Pixel coordinate grounding data
=== Begin Enclosure ===
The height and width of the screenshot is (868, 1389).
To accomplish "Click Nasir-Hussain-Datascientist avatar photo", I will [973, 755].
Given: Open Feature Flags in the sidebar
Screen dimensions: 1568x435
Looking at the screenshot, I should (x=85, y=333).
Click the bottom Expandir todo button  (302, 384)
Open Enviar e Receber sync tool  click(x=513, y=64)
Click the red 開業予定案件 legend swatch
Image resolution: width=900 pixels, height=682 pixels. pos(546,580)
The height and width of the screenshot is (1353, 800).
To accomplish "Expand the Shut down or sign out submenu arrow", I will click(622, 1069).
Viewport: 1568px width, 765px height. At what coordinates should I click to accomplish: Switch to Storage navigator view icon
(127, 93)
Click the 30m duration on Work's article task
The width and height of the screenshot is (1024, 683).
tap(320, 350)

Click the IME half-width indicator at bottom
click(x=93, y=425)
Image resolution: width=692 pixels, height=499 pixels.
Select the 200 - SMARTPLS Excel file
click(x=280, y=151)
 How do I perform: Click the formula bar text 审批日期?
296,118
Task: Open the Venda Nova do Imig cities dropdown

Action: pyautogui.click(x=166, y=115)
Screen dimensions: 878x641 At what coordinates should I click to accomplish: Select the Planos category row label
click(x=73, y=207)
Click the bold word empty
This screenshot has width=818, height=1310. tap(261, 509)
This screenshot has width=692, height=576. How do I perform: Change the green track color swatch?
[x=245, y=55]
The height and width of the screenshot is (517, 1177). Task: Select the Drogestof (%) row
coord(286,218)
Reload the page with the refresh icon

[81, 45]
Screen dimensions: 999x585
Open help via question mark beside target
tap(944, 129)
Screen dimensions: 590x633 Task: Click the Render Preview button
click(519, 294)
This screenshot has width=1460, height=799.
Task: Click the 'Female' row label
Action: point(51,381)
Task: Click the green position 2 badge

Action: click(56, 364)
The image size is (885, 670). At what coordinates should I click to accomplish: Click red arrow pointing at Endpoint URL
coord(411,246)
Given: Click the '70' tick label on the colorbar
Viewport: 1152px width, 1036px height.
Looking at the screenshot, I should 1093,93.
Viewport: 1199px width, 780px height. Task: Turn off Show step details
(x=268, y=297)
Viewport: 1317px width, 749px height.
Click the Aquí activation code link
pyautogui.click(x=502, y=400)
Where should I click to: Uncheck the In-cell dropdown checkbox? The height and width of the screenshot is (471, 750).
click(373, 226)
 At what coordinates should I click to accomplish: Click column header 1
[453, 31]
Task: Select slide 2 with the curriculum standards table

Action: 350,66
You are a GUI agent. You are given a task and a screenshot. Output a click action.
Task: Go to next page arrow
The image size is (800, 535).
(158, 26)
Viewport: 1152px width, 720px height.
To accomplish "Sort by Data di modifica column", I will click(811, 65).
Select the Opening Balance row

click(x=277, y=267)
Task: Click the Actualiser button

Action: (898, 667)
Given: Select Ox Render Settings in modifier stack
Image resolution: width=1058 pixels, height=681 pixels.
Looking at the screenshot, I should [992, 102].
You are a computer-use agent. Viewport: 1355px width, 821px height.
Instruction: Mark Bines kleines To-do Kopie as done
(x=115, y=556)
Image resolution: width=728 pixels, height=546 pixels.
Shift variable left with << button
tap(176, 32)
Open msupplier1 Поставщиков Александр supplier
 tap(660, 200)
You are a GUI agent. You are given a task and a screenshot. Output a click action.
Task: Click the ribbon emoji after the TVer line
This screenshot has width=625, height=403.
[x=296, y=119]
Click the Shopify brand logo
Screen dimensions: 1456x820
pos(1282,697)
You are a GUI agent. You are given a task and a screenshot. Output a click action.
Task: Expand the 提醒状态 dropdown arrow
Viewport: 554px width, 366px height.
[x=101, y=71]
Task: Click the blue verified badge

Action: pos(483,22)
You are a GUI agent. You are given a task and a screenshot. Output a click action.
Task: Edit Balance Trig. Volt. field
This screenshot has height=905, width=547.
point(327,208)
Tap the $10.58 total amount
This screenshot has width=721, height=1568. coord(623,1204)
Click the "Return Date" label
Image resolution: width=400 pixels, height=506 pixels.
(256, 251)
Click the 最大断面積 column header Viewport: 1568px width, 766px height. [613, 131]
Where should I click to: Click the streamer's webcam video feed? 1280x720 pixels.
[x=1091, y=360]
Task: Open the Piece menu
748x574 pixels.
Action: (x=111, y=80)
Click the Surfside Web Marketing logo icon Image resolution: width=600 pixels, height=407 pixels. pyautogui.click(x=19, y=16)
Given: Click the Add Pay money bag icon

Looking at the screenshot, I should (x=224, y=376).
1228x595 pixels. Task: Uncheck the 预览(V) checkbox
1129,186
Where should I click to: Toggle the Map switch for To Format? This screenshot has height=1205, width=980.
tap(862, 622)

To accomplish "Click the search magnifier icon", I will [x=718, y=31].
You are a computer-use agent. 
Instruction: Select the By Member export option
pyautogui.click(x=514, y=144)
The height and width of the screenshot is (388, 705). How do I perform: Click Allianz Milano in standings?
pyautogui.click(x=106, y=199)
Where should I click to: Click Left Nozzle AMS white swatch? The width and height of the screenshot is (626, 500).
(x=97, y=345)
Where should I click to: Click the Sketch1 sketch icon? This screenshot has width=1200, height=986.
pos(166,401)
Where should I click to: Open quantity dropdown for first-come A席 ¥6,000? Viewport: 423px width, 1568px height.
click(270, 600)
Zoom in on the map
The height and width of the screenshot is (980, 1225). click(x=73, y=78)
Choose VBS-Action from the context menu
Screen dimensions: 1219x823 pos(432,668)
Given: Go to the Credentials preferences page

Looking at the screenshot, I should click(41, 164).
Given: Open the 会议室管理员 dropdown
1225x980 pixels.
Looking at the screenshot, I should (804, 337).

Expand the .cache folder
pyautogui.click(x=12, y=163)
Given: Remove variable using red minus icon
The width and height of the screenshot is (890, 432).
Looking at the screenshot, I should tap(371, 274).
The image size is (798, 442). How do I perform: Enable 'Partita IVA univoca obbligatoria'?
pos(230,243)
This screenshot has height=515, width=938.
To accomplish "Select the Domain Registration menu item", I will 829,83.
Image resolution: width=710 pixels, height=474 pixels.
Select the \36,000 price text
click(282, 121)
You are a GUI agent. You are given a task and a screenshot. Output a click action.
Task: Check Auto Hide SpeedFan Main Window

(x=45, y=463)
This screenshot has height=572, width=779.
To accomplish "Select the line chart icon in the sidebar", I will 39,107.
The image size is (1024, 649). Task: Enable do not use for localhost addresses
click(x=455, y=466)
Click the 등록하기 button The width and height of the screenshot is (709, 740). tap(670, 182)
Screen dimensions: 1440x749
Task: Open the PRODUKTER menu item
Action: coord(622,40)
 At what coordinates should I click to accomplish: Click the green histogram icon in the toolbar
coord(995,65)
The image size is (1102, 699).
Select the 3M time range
=== End Enclosure ===
Retype all of the entries precisely as they are.

*SOLUTION TO THE PROBLEM*
The height and width of the screenshot is (868, 1389).
To accomplish "Click Nasir-Hussain-Datascientist avatar photo", I will [973, 755].
Given: Open Feature Flags in the sidebar
Screen dimensions: 1568x435
Looking at the screenshot, I should (x=85, y=333).
Click the bottom Expandir todo button  (302, 384)
Open Enviar e Receber sync tool  click(x=513, y=64)
Click the red 開業予定案件 legend swatch
Image resolution: width=900 pixels, height=682 pixels. pos(546,580)
The height and width of the screenshot is (1353, 800).
To accomplish "Expand the Shut down or sign out submenu arrow", I will click(622, 1069).
Viewport: 1568px width, 765px height. At what coordinates should I click to accomplish: Switch to Storage navigator view icon
(127, 93)
Click the 30m duration on Work's article task
The width and height of the screenshot is (1024, 683).
tap(320, 350)

Click the IME half-width indicator at bottom
click(x=93, y=425)
Image resolution: width=692 pixels, height=499 pixels.
Select the 200 - SMARTPLS Excel file
click(x=280, y=151)
 How do I perform: Click the formula bar text 审批日期?
296,118
Task: Open the Venda Nova do Imig cities dropdown

Action: pyautogui.click(x=166, y=115)
Screen dimensions: 878x641 At what coordinates should I click to accomplish: Select the Planos category row label
click(x=73, y=207)
Click the bold word empty
This screenshot has width=818, height=1310. tap(261, 509)
This screenshot has width=692, height=576. How do I perform: Change the green track color swatch?
[x=245, y=55]
The height and width of the screenshot is (517, 1177). Task: Select the Drogestof (%) row
coord(286,218)
Reload the page with the refresh icon

[81, 45]
Screen dimensions: 999x585
Open help via question mark beside target
tap(944, 129)
Screen dimensions: 590x633 Task: Click the Render Preview button
click(519, 294)
This screenshot has width=1460, height=799.
Task: Click the 'Female' row label
Action: point(51,381)
Task: Click the green position 2 badge

Action: click(56, 364)
The image size is (885, 670). At what coordinates should I click to accomplish: Click red arrow pointing at Endpoint URL
coord(411,246)
Given: Click the '70' tick label on the colorbar
Viewport: 1152px width, 1036px height.
Looking at the screenshot, I should 1093,93.
Viewport: 1199px width, 780px height. Task: Turn off Show step details
(x=268, y=297)
Viewport: 1317px width, 749px height.
Click the Aquí activation code link
pyautogui.click(x=502, y=400)
Where should I click to: Uncheck the In-cell dropdown checkbox? The height and width of the screenshot is (471, 750).
click(373, 226)
 At what coordinates should I click to accomplish: Click column header 1
[453, 31]
Task: Select slide 2 with the curriculum standards table

Action: 350,66
You are a GUI agent. You are given a task and a screenshot. Output a click action.
Task: Go to next page arrow
The image size is (800, 535).
(158, 26)
Viewport: 1152px width, 720px height.
To accomplish "Sort by Data di modifica column", I will click(811, 65).
Select the Opening Balance row

click(x=277, y=267)
Task: Click the Actualiser button

Action: (898, 667)
Given: Select Ox Render Settings in modifier stack
Image resolution: width=1058 pixels, height=681 pixels.
Looking at the screenshot, I should [992, 102].
You are a computer-use agent. Viewport: 1355px width, 821px height.
Instruction: Mark Bines kleines To-do Kopie as done
(x=115, y=556)
Image resolution: width=728 pixels, height=546 pixels.
Shift variable left with << button
tap(176, 32)
Open msupplier1 Поставщиков Александр supplier
 tap(660, 200)
You are a GUI agent. You are given a task and a screenshot. Output a click action.
Task: Click the ribbon emoji after the TVer line
This screenshot has width=625, height=403.
[x=296, y=119]
Click the Shopify brand logo
Screen dimensions: 1456x820
pos(1282,697)
You are a GUI agent. You are given a task and a screenshot. Output a click action.
Task: Expand the 提醒状态 dropdown arrow
Viewport: 554px width, 366px height.
[x=101, y=71]
Task: Click the blue verified badge

Action: pos(483,22)
You are a GUI agent. You are given a task and a screenshot. Output a click action.
Task: Edit Balance Trig. Volt. field
This screenshot has height=905, width=547.
point(327,208)
Tap the $10.58 total amount
This screenshot has width=721, height=1568. coord(623,1204)
Click the "Return Date" label
Image resolution: width=400 pixels, height=506 pixels.
(256, 251)
Click the 最大断面積 column header Viewport: 1568px width, 766px height. [613, 131]
Where should I click to: Click the streamer's webcam video feed? 1280x720 pixels.
[x=1091, y=360]
Task: Open the Piece menu
748x574 pixels.
Action: (x=111, y=80)
Click the Surfside Web Marketing logo icon Image resolution: width=600 pixels, height=407 pixels. pyautogui.click(x=19, y=16)
Given: Click the Add Pay money bag icon

Looking at the screenshot, I should (x=224, y=376).
1228x595 pixels. Task: Uncheck the 预览(V) checkbox
1129,186
Where should I click to: Toggle the Map switch for To Format? This screenshot has height=1205, width=980.
tap(862, 622)

To accomplish "Click the search magnifier icon", I will [x=718, y=31].
You are a computer-use agent. 
Instruction: Select the By Member export option
pyautogui.click(x=514, y=144)
The height and width of the screenshot is (388, 705). How do I perform: Click Allianz Milano in standings?
pyautogui.click(x=106, y=199)
Where should I click to: Click Left Nozzle AMS white swatch? The width and height of the screenshot is (626, 500).
(x=97, y=345)
Where should I click to: Click the Sketch1 sketch icon? This screenshot has width=1200, height=986.
pos(166,401)
Where should I click to: Open quantity dropdown for first-come A席 ¥6,000? Viewport: 423px width, 1568px height.
click(270, 600)
Zoom in on the map
The height and width of the screenshot is (980, 1225). click(x=73, y=78)
Choose VBS-Action from the context menu
Screen dimensions: 1219x823 pos(432,668)
Given: Go to the Credentials preferences page

Looking at the screenshot, I should click(41, 164).
Given: Open the 会议室管理员 dropdown
1225x980 pixels.
Looking at the screenshot, I should (804, 337).

Expand the .cache folder
pyautogui.click(x=12, y=163)
Given: Remove variable using red minus icon
The width and height of the screenshot is (890, 432).
Looking at the screenshot, I should tap(371, 274).
The image size is (798, 442). How do I perform: Enable 'Partita IVA univoca obbligatoria'?
pos(230,243)
This screenshot has height=515, width=938.
To accomplish "Select the Domain Registration menu item", I will 829,83.
Image resolution: width=710 pixels, height=474 pixels.
Select the \36,000 price text
click(282, 121)
You are a GUI agent. You are given a task and a screenshot. Output a click action.
Task: Check Auto Hide SpeedFan Main Window

(x=45, y=463)
This screenshot has height=572, width=779.
To accomplish "Select the line chart icon in the sidebar", I will 39,107.
The image size is (1024, 649). Task: Enable do not use for localhost addresses
click(x=455, y=466)
Click the 등록하기 button The width and height of the screenshot is (709, 740). tap(670, 182)
Screen dimensions: 1440x749
Task: Open the PRODUKTER menu item
Action: coord(622,40)
 At what coordinates should I click to accomplish: Click the green histogram icon in the toolbar
coord(995,65)
The image size is (1102, 699).
Select the 3M time range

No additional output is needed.